Agentic Engineering: Building the Autonomous Factory of Tomorrow
Industrial competition no longer relies on scale alone. Today, the advantage belongs to companies that can think, adapt and act in real time. Agentic engineering, engineering designs systems that can perceive conditions, decide among options, and act autonomously within defined guardrails.
Combining AI, digital twins and collaborative robotics, is making this possible. “We are moving industries from rigid, cost-driven models to agile, autonomous operations,” notes Vivek Jaykrishnan, VP at ALTEN India. This article explains what that shift means in practice.
When Traditional Manufacturing Hits its Limits
Supply chain disruptions, tightening ESG regulations, and growing demand for customized products are exposing the limits of static production lines.
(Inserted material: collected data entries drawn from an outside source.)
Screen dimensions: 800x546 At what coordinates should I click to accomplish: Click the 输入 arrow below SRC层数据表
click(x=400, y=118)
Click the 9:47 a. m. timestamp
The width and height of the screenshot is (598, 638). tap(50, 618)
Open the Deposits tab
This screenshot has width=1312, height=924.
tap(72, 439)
A factory built for mass output struggles when market conditions shift overnight. The semiconductor crisis of 2023 illustrated this clearly, companies without adaptive systems faced significant losses as demand and supply misaligned rapidly.
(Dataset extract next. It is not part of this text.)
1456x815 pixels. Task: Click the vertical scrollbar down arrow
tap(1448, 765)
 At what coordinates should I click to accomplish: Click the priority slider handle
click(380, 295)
Three pressures now define the industrial landscape:
- Real-time market fluctuations, such as sudden EV demand spikes
- Sustainability targets requiring carbon-neutral manufacturing
- Product complexity, from personalized medical implants to bespoke components
Traditional automation follows instructions. Agentic systems make decisions.
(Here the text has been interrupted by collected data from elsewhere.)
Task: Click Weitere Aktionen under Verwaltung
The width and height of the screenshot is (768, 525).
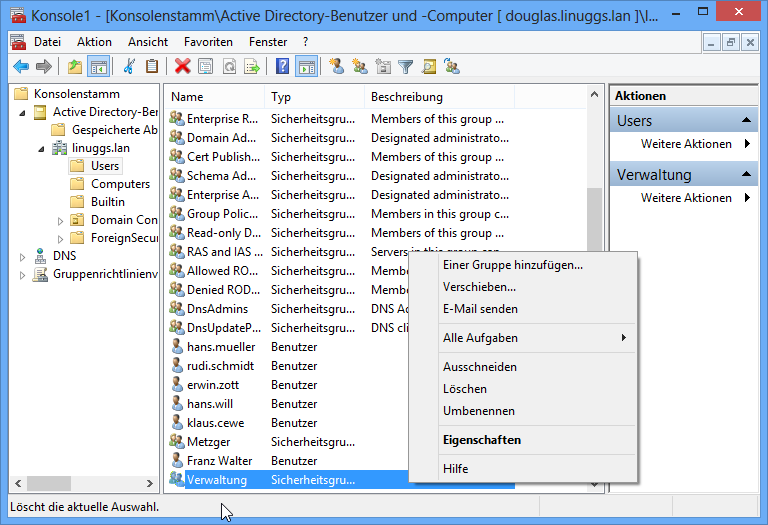Action: pyautogui.click(x=686, y=198)

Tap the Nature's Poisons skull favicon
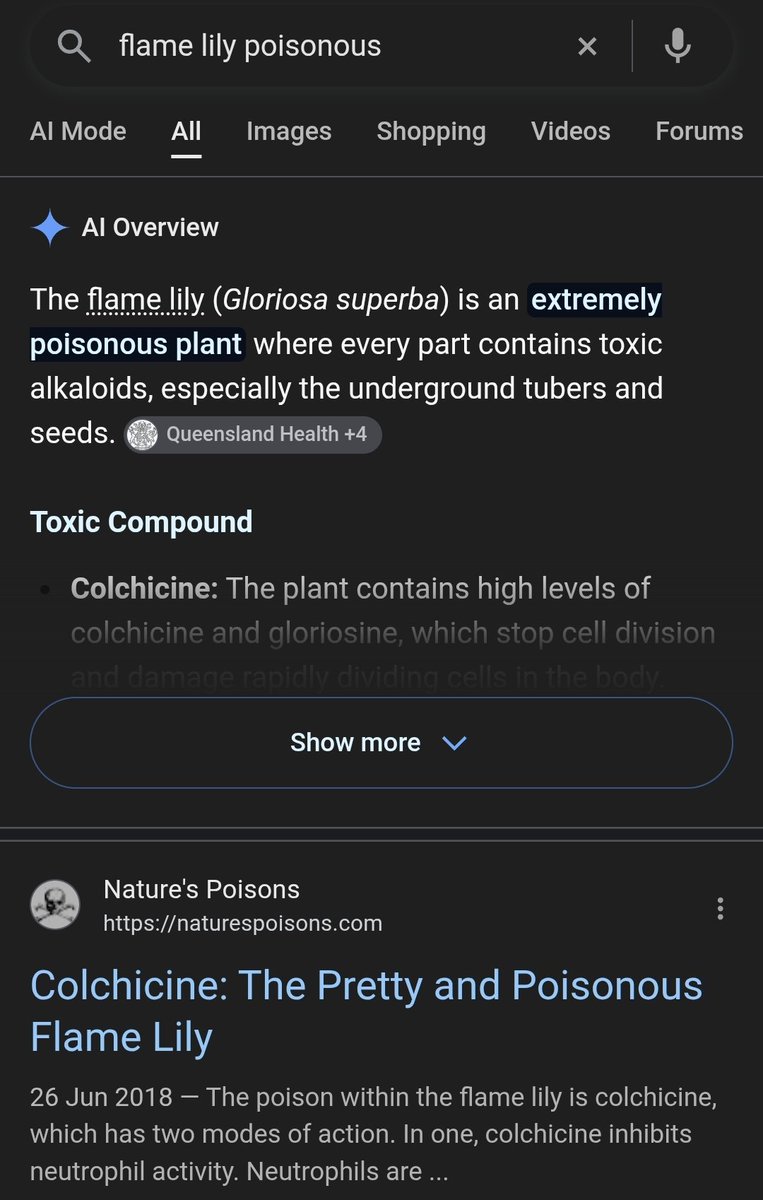(55, 905)
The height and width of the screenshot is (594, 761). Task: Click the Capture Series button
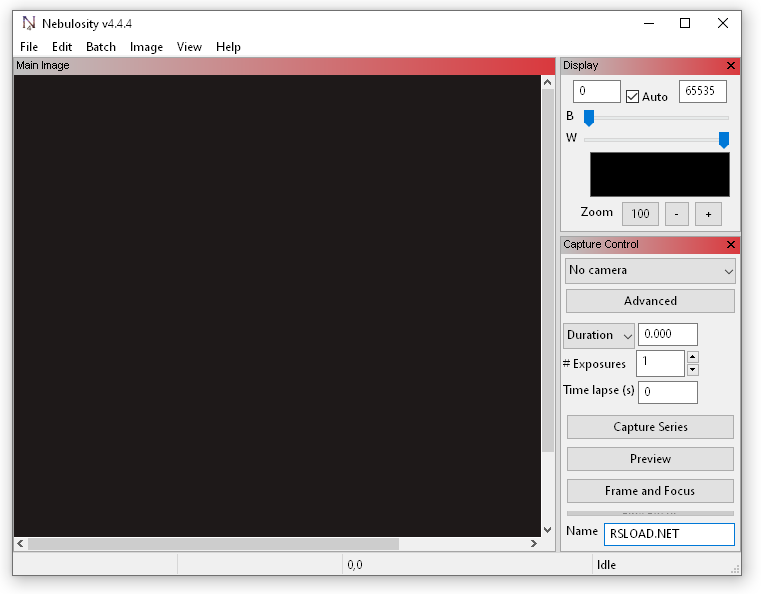650,427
ALTEN’s Response: Intelligence Built Into Operations
ALTEN helps clients move beyond automation into genuine operational autonomy. The approach combines AI, digital twins, and collaborative robotics into one connected layer :
- Generative AI simulates production scenarios before they happen.
- Explainable AI (XAI) keeps human oversight meaningful by making every decision traceable.
- Digital twins mirror physical systems in real time, enabling autonomous adjustments without interrupting production. For a pharmaceutical client, ALTEN developed a digital twin that optimized batch production while maintaining regulatory compliance, cutting validation time by 30%.
On the factory floor, collaborative robots handle repetitive tasks such as assembly and quality checks. Augmented reality guides operators through complex processes. For an aerospace client, this combination delivered measurable productivity gains with no additional safety incidents. “Agentic engineering is already moving from concept to industrial reality,” notes Vivek Jaykrishnan.
People at the Centre of Autonomous Industry
Autonomy does not mean removing people from the equation. ALTEN’s upskilling programs prepare operators and engineers for a new kind of collaboration, combining technical training in AI and data analysis with stronger problem-solving and project ownership skills.
The operator of the future is not a machine supervisor. They are strategic decision-makers, working alongside systems that handle the routine so they can focus on the complex. This human-centred approach distinguishes a lasting transformation from a purely technological one.
Building Resilience for the Long Term
Agentic systems are designed to adapt under pressure. During the 2023 semiconductor shortage, an AI-driven production line at an ALTEN client automatically reallocated resources to prioritize high-margin products, limiting losses without human intervention. Localized, autonomous production also reduces exposure to geopolitical risks and supply chain fragility.
Intelligent energy planning and real-time waste reduction are built into the model from the start, supporting both operational efficiency and sustainability targets. For industrial leaders, the question is no longer whether to adopt agentic engineering. It is how quickly they can build the foundations to make it work at scale.